Au Kapilvastu, l’évaluation des besoins dans la municipalité rurale de Yashodhara a révélé des statistiques inquiétantes, soulignant le besoin urgent d’intervenir dans le secteur de l’éducation. Le taux d’alphabétisation ne dépasse pas 52 % et un taux de décrochage scolaire de 81% témoigne de la situation alarmante dans ce secteur. L’absence d’écoles dans les villages aggrave davantage les disparités dans l’accès à l’éducation.
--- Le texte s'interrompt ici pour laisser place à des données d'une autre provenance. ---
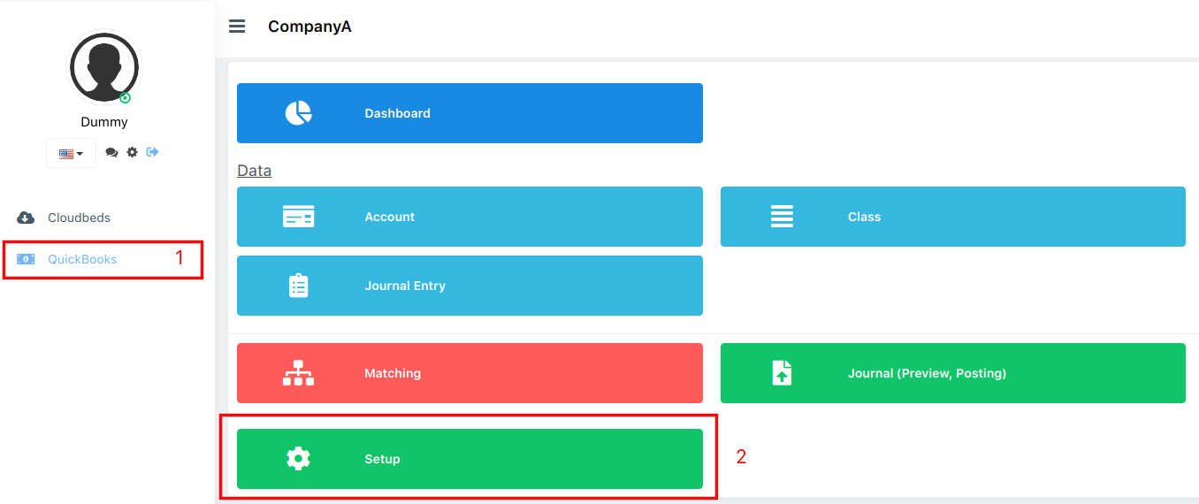Viewport: 1199px width, 504px height.
Task: Click the Cloudbeds cloud download icon
Action: (x=26, y=218)
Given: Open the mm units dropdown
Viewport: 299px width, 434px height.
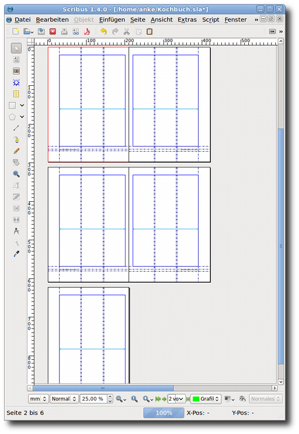Looking at the screenshot, I should [x=38, y=399].
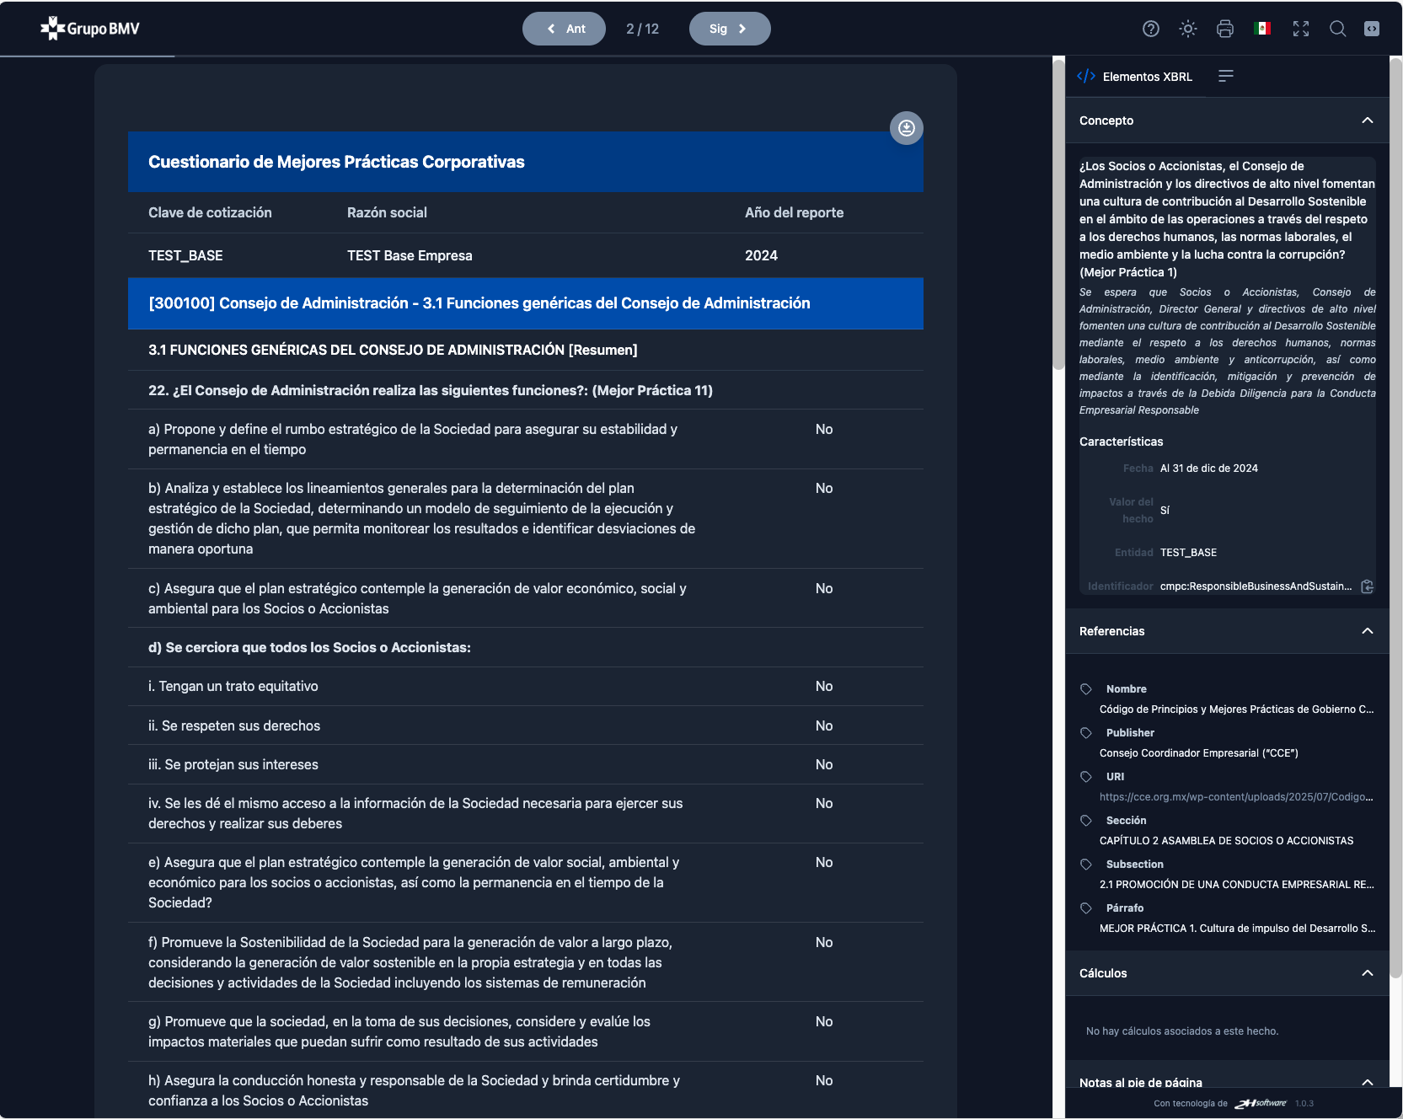Change language via Mexican flag icon
The image size is (1403, 1119).
pyautogui.click(x=1262, y=29)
Parmi les activités visant à résoudre ces problèmes, population et coordinateurs se sont engagés dans la mise en place de formations d’enseignants à la petite enfance. L’objectif est de donner les clés d’une éducation respectueuse de l’esprit des plus jeunes, améliorer la qualité de l’enseignement mais aussi mettre en place des classes parentales menées sur une base communautaire pour la sensibilisation et la formation au développement durable.
Favoriser l’éducation est une base essentielle du développement des communautés pour étendre le champ de leurs possibilités. Accéder à une formation adéquate dès le plus jeune âge permettra aux jeunes générations de se créer un futur qu’ils peuvent maîtriser.

Participez au développement de l’éducation au Kapilvastu

Néanmoins conscientes de l’interdépendance des causes de l’extrême pauvreté, les communautés du Kapilvastu et du Darjeeling, accompagnées par les équipes de Karuna, ont mis en avant l’absence d’indépendance financière. La sécurité économique est un enjeu essentiel pour les populations les plus défavorisées. Elle détermine la possibilité pour les parents d’offrir une bonne éducation à leurs enfants mais aussi un accès à la santé.

Dans ces deux nouvelles régions d’intervention, les équipes de Karuna proposent alors des projets visant à développer cette indépendance financière, travaillant à la sécurité économique à long terme des communautés.

L’indépendance financière

Lassang Tamang, âgée de 49 ans, a non seulement pu cultiver un jardin potager avec des graines fournies par Karuna-Shechen, mais l’a également exploité pour démarrer une petite entreprise. Elle lui a permis d’élargir ses compétences, et a ressuscité un intérêt nouveau pour l’agriculture. En interagissant activement avec la communauté, Mme Tamang s’est imposée comme une source de motivation, inspirant d’autres femmes du village à embrasser la culture des légumes. Sa participation impactante a facilité la distribution de 50 paquets de graines à plus de 50 foyers.

Pendant la phase pilote, 12 bénéficiaires de petites entreprises ont été suivis au Darjeeling. Les participants soumettent un projet dont ils sont tant les acteurs que les bénéficiaires. Karuna s’engage alors à les accompagner et à financer la création de cette entreprise par le biais de prêts. Seule 50% de cette avance devra être remboursée par les bénéficiaires. 

Un exemple frappant du pouvoir transformateur de l’indépendance financière est l’histoire de Manoj Mukhiya, un chef de famille de 48 ans. Confronté aux défis d’être le seul soutien financier de sa famille et inspiré par les traditions agricoles familiales, Manoj a décidé de se tourner vers l’agriculture. Propriétaire d’un jardin de thé dormant depuis neuf ans, il a reconnu le potentiel de revitaliser la terre pour la cultiver à nouveau.L’introduction de Manoj à Karuna-Shechen a eu lieu lors d’une réunion du Better Future Council (BFC) à Sukrabarey, dans lequel il représentait son village.

C’est au cours de ces réunions que Manoj a pu être familiarisé avec le programme d’aide aux petites entreprises. Après avoir formulé un plan complet et soumis une proposition d’affaires, il reçut 10,000 roupies de l’organisation, soit un peu plus de 100 euros. Investissant les fonds dans la construction d’une hutte, Manoj s’est concentré sur la vente de légumes pendant la saison morte, stockant des graines pour une utilisation future. 

Au-delà des gains financiers, l’approche de Manoj s’étend à la promotion des liens communautaires. En distribuant ses produits en signe de bonne volonté, il a cultivé des relations amicales avec ses pairs et ses voisins. Animé par le désir d’améliorer ses compétences, il envisage des efforts supplémentaires, cherchant une formation en agriculture pour approfondir sa compréhension du secteur. Dans la région c’est près de 300 personnes qui ont pu bénéficier de formations professionnelles. 
Dans la quête de l’indépendance financière, Manoj incarne la résilience, l’adaptabilité et la collaboration communautaire.